Superbly Realized Venetian Concerti Bach Had Transcribed
J Scott Morrison | Middlebury VT, USA | 08/23/2004
(5 out of 5 stars)

"This is an astoundingly beautiful disc. The idea is simple, although no one had done it before: record several of the original Venetian concerti that Bach transcribed for his own use, most often for him to play at the keyboard. And then for fun: reconstruct a putative orchestral 'original' for Bach's famous solo harpsichord 'Italian Concerto,' whose original is either lost or possibly never existed; it's possible Bach simply wrote a harpsichord piece in the Italian style and called it 'Italian Concerto'. In the latter case, Rinaldo Alessandrini wrote a violin concerto based on the 'Italian Concerto,' supplying 'missing' orchestral parts. Whatever you think of the idea, it comes off beautifully. Further, Alessandrini's Concerto Italiano (how apt that this group is playing these Italian concerti!) favor us with spectacularly impeccable playing and astounding verve and energy.



There are some especially winning moments in this disc. There is the third movement (Adagio e staccato) of Benedetto Marcello's violin concerto in E minor whose staccato accompaniment limns a countermelody whose chords are played in triplicate thus: ff ppp p. What a striking and effective idea! Then one must mention oboist Andrea Mion's subtlety in Marcello's brother Alessandro's Oboe Concerto in D minor. The whole of Vivaldi's 'La Notte' 'concerto for diverse instruments' in G minor. And, finally, the tasteful reconstruction of Bach's Italian Concerto as a violin concerto, whose superimposed lines of counterpoint add, rather than subtract, from Bach's harpsichord original.



All in all, this is an extraordinarily attractive disc and I recommend it unreservedly.



TT= 63:05



Scott Morrison"
THIS Is How It Should Be Played!
Giordano Bruno | Wherever I am, I am. | 09/23/2008
(5 out of 5 stars)

"A few reviews ago, I slammed a performance of Vivaldi's "Four Seasons" by a violinist I respect very much for his performances of contemporary music, Joshua Bell. I offer this recording, by Concerto Italiano, far better known as a vocal ensemble, of concertos by Vivaldi and his close competitor Benedetto Marcello as a model of stylish, historically informed but not slavishly "authentic", Baroque performance at the highest level. There is also a concerto in the Italian manner by JS Bach on the program, but many listeners will find it puzzling. The piece is in fact an "Italian" concerto orchestrated by Rinaldo Alessandrini, based on Bach's well known harpsichord solo Italian Concerto. The 'justification' is that all the concertos by Marcello and Vivaldi performed here were transcribed by Bach himself for performance on solo harpsichord.
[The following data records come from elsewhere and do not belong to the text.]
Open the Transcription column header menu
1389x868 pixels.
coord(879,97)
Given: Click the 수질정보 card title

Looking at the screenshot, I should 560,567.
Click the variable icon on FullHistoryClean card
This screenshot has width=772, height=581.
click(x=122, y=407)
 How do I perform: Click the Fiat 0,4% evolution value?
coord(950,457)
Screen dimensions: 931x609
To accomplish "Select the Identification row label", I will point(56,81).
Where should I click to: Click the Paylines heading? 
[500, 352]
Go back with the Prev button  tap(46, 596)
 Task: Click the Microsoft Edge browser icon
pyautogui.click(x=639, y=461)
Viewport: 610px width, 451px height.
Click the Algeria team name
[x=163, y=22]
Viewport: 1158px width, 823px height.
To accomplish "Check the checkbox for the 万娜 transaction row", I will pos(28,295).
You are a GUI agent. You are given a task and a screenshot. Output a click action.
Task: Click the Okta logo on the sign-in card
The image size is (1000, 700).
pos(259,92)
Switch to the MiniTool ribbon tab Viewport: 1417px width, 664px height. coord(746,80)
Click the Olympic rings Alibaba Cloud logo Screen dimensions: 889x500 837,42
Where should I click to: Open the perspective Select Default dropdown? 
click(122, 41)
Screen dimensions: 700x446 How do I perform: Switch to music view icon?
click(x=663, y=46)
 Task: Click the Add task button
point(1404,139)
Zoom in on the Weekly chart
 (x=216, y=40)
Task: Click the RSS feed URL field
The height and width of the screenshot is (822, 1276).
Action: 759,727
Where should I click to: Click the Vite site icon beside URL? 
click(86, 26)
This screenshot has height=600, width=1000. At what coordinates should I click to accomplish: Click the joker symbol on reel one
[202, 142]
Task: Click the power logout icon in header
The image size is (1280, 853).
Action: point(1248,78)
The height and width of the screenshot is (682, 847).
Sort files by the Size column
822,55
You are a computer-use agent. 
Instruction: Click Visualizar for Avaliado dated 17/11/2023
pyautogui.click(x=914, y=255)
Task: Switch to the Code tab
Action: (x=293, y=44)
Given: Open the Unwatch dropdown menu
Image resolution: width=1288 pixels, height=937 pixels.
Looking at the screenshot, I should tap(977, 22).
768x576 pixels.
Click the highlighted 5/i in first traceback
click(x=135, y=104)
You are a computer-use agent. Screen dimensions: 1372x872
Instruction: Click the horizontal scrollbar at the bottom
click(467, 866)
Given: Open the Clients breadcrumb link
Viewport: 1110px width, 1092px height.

Obviously there's a bit of musicological hubris in action on this CD; to my ears, it adds to the fun.



Integration. Coherence. Continuity. Those are the qualities of Alessandrini's interpretations of these concertos that make them convincing as music. Above all, the solo instrument - violin, oboe, flute - is integrated into the orchestra, not at odds with it. the music is truly "concerted." Then, performance decisions - of tempo, of fermatas, of dynamics, etc. - are all coherent with the total affect of the piece; there are no effects determined merely by the fingers or the bow. Last, there is intense continuity through the formal structure of the baroque concerto, through the standardized succession of three movements, with a largo movement in the middle and a rondo movement last. "Dey gotta sound like dey goes togedda," as the great Baroque boxer Rocky the Italian Stallion would say.



There are plenty of good Vivaldi recordings on the market, but Marcello is a neglected master. This is one of only three or four solid performances of his work. It's a CD, I predict, that you'll play often."
Reviving Dead Guys
S. Michael Bowen | Spokane, WA USA | 11/23/2004
(5 out of 5 stars)

"The Baroque era? Just a bunch of dead guys' dead music. It was three centuries ago, for example, that Bach transcribed some Venetian violin concertos into works for solo harpsichord. (Big deal.) But what if you reversed the process? What if you turned Bach's harpsichord piece "after the Italian taste" into a violin concerto and restored the lost violin parts of some of Bach's transcriptions? Presto, you'd have some brand-new Baroque music, thematically arranged.

Concerto Italiano and its director, Rinaldo Alessandrini, have done just that -- and created marvels. Listen for the use of staccato and silence in the two slow movements of Benedetto Marcello's second Concerti a cinque; the contrast between the serene Adagio and the festive Presto in his brother Alessandro's exquisite oboe concerto; and the second of Vivaldi's amazingly innovative flute concertos, with its creepy "Night" and hypnotic "Sleep" sections.

In 2003, Gramophone declared that Concerto Italiano's version of Vivaldi's The Four Seasons was the finest ever recorded. The pristine Naive Classique recording of Concerti Italiani will similarly raise your spirits -- along with those of a few dead guys."